Didier Brunner: To make such a project economically viable in France, it needed a realistic budget (no more than 10 million euros). It also had to be a reasonable economic model without capping the director’s artistic ambitions. To that end, our first demand was to keep most of the fabrication within Fost, our own animation studio.
Unable to finance more than 70% of the film in France, we had to find a trustworthy foreign co-producer that is used to the complex process of “spectacular animation despite a ‘modest’ budget”. Mélusine Productions, a company I’ve worked with for over 25 years now, fitted that requirement. Together, we co-produced Ernest & Célestine, Wolfwalkers, and many other productions. This ideal partner, led by Stéphan Roelants, provided 20% of the financing through Luxembourg’s Film Fund and about the same percentage of the fabrication at Studio 352, their animation studio in Luxembourg.
In France, the key partners are the CNC, Auvergne Rhônes-Alpes region, Île de France region, broadcasters (France 3 Cinéma and Canal+), the distributor Wild Bunch, financial agencies (Soficas) and tax credit. Public founding represents 50% of the French financing (CNC, the two regions and tax credit).
HN: How was the team set up to make the film project feasible?
Thibaut Ruby: The animation industry in France is rapidly expanding, but it’s still a relatively small world. This time, we were looking for members of a niche group within the already small community: specialists of 2D and ‘realism’ animation, a historically sparse animation style in Europe. Also, even though the main team members were relatively easy to identify with the director, we then had to deal with availability issues and it became even harder to form the team. Indeed, the animation style of The Summit of the Gods required people with a very high level of drawing as well as solid animation skills and that was the case with Fost studio in Paris and Studio 352 in Luxembourg. From the very beginning of the project, with the director Patrick, we decided posing would be a major determinant to really set the character models and help us be more serene in our work later on. The production process confirmed that, and even demonstrated that posing is an even more important (and long) process than we initially thought. Especially given the fact we didn’t have the opportunity to make a storyboard as precise as we wanted to.

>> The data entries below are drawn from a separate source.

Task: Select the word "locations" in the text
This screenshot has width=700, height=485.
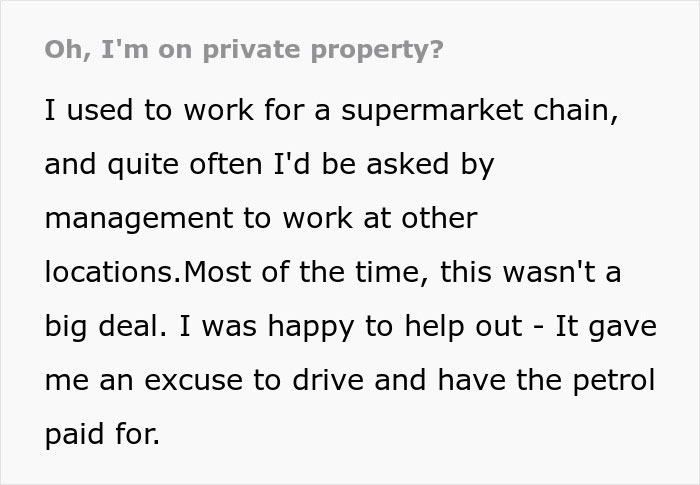Action: pos(112,272)
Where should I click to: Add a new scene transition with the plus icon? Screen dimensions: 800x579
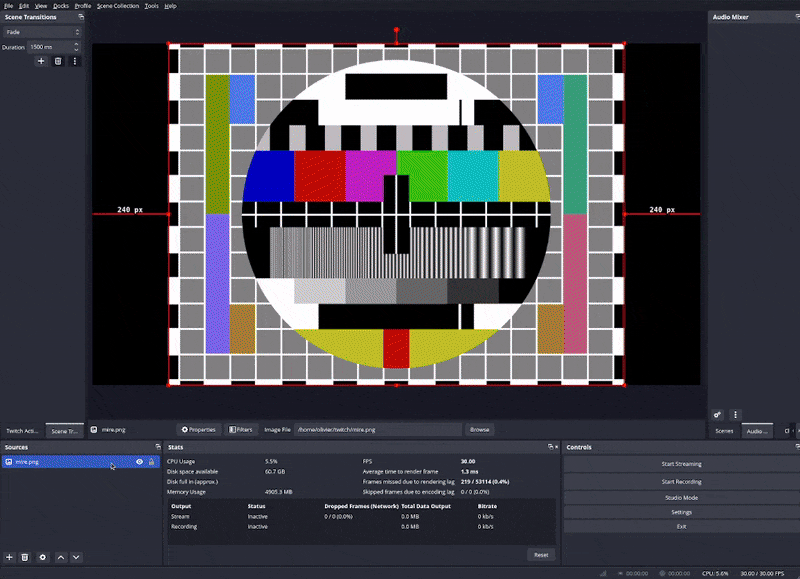41,60
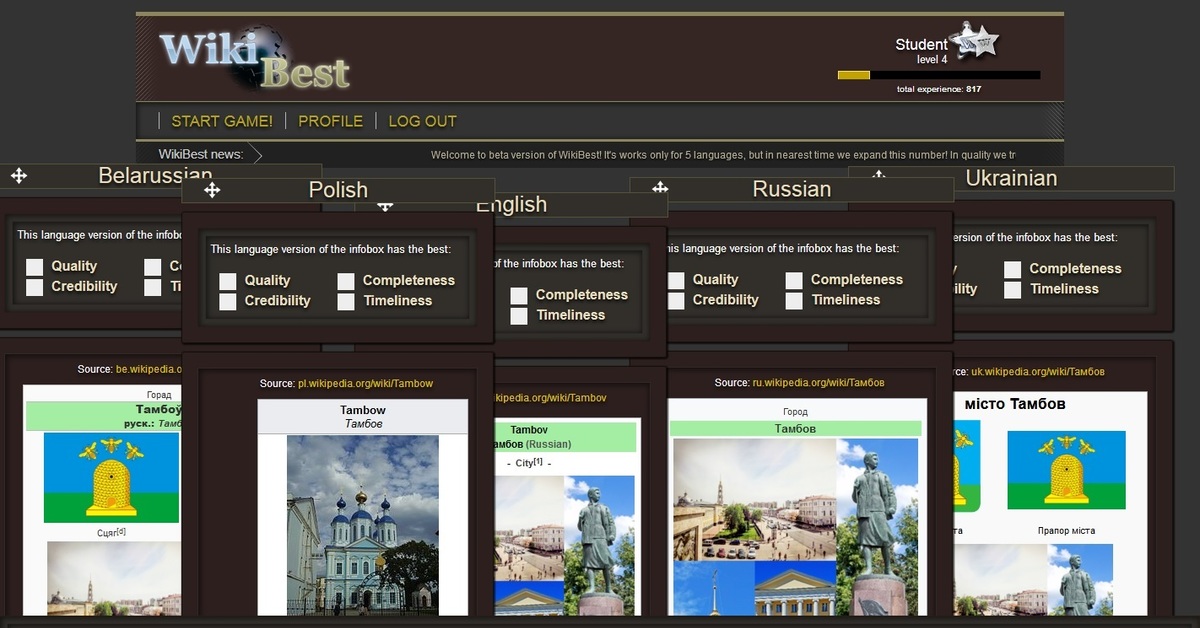1200x628 pixels.
Task: Click the WikiBest logo
Action: [254, 60]
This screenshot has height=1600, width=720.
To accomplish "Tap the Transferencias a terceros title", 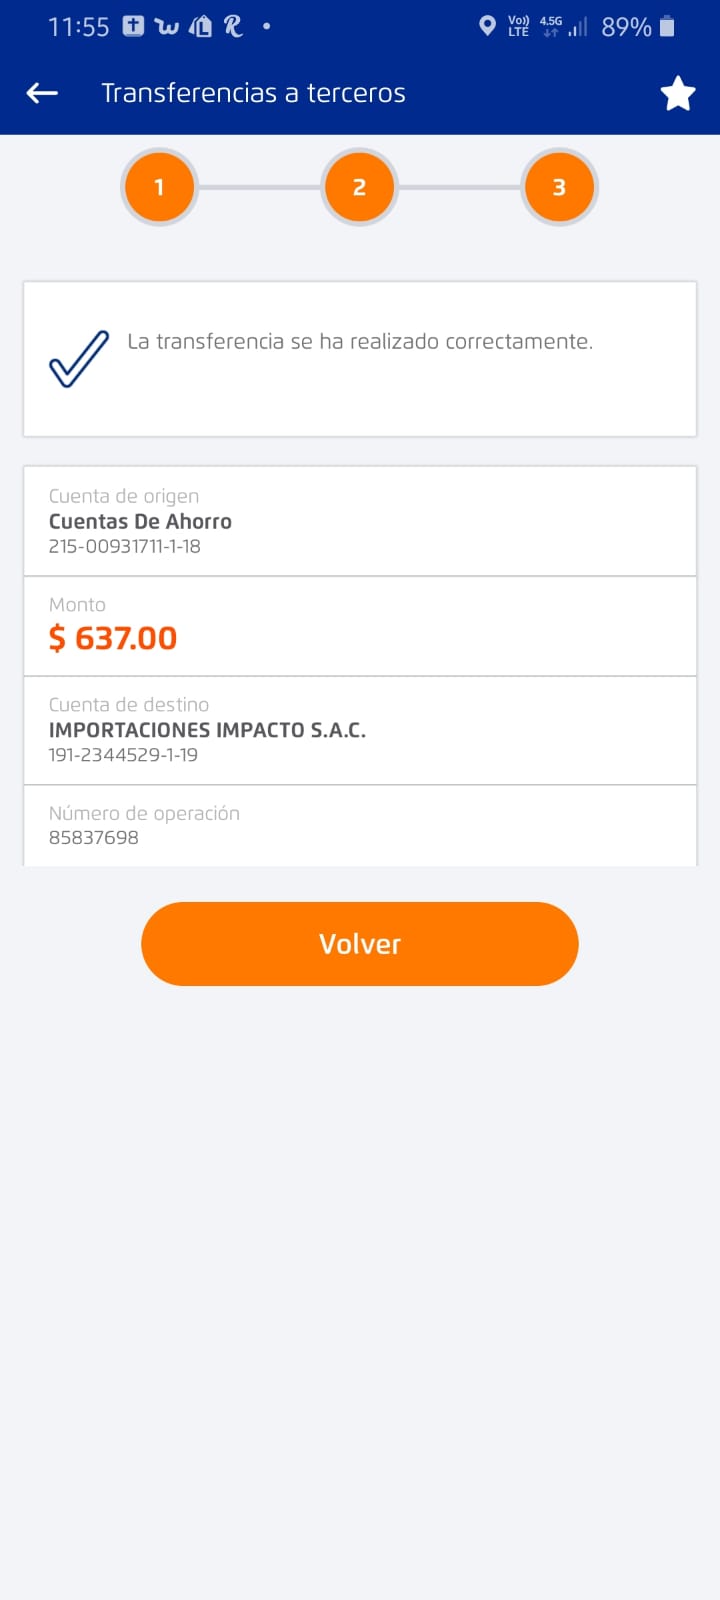I will (x=253, y=93).
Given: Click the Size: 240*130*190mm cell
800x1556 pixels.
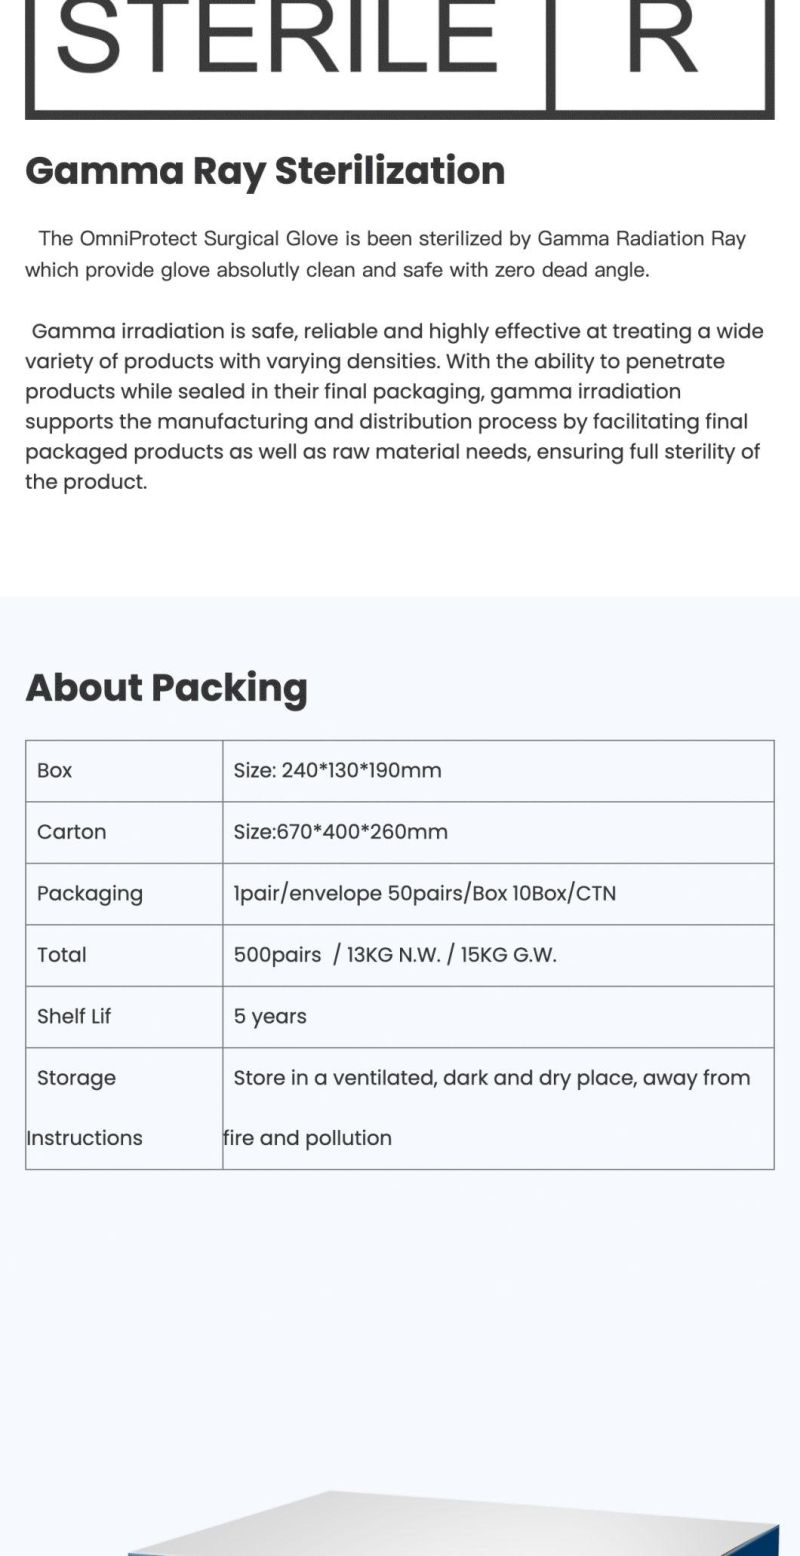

HN: What kind of difficulties or challenges during the film project were the greatest for you, and how did you overcome them?
Damien Brunner: The Summit of the Gods was a multi-faceted production. The journey has been fascinating on all subjects, such as drawing, lightning, backgrounds, sound, framing, rhythm, colours, and mountaineering technical lingo.

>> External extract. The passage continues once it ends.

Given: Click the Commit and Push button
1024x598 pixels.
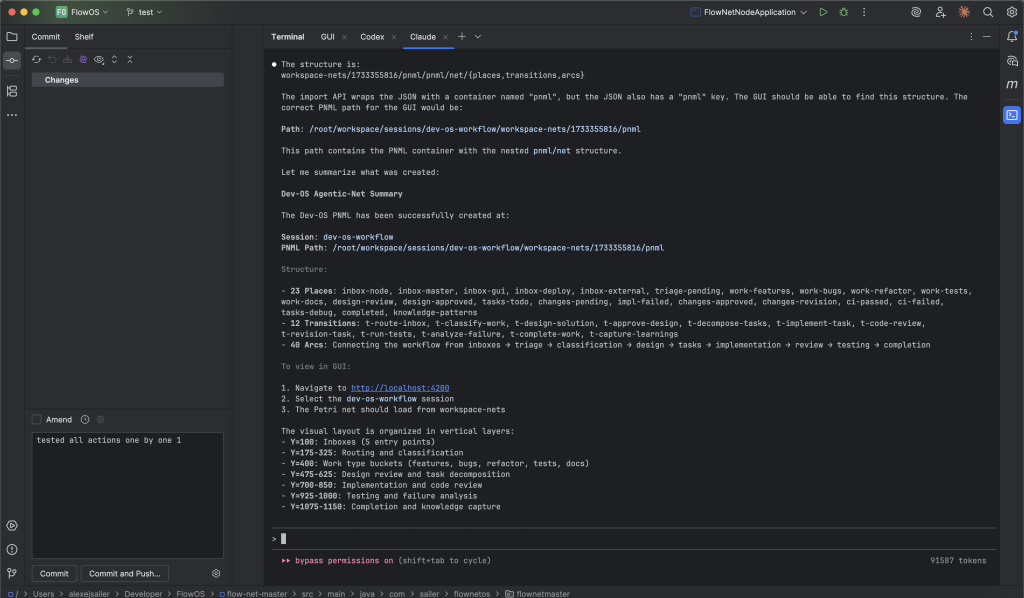Looking at the screenshot, I should (x=125, y=573).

However, this film will always be unique in our career, because right in the middle of the production came COVID-19. There was little risk of an animated character contracting the virus, but the team faced an unknown. Generally speaking, we managed to keep our drive and our objectives, but this challenge wasn’t a ride along a quiet river.

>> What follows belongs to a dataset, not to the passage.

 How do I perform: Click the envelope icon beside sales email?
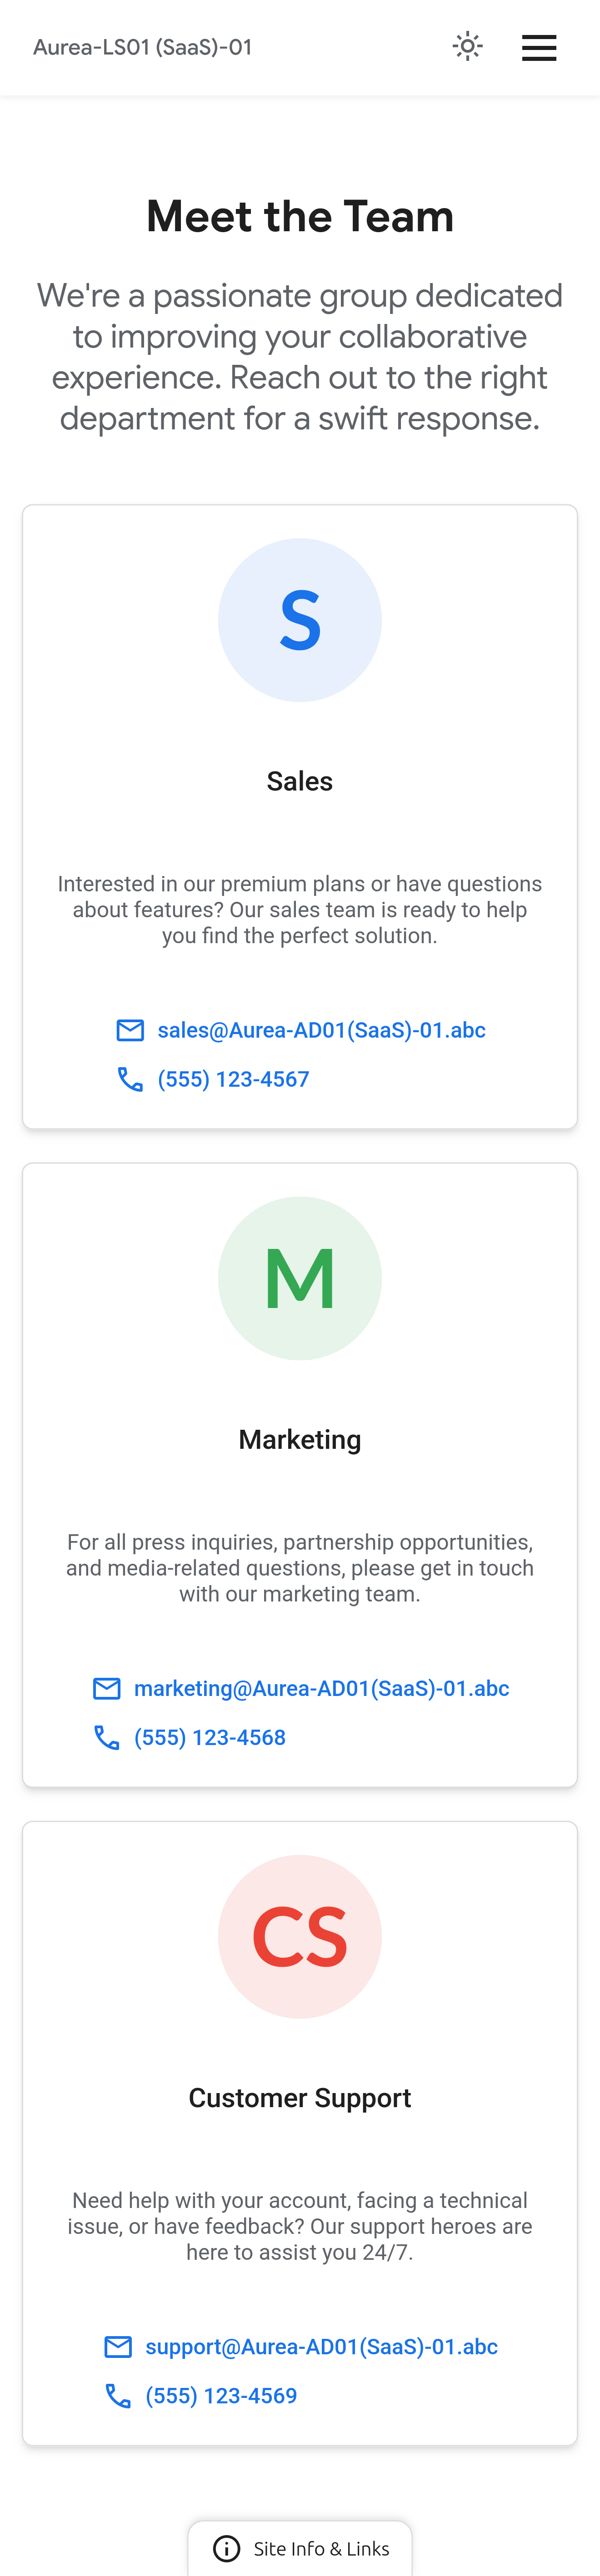[x=130, y=1030]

When the world shifted into the sanitary crisis, we predicted the impossibility of keeping the team within the studio. A feeling of foreboding, just a few days before the mandatory lockdown, made us scramble and launch a commando-style operation to ensure animators would be delivered computers, screens, graphic tablets and Cintiqs. We then had to manage technical assistance to set up the remote workflow. Despite a small decline in productivity, production stayed on course, thanks to the team flexibility, the whole production department and the director, who admirably kept the boat afloat during the storm. This film will remain a unique endeavour, both in form and in substance. Unique, because it’s a privilege to produce a film like this one; uncommon, as we did all the animation during a pandemic; and exceptional, because the film is a success.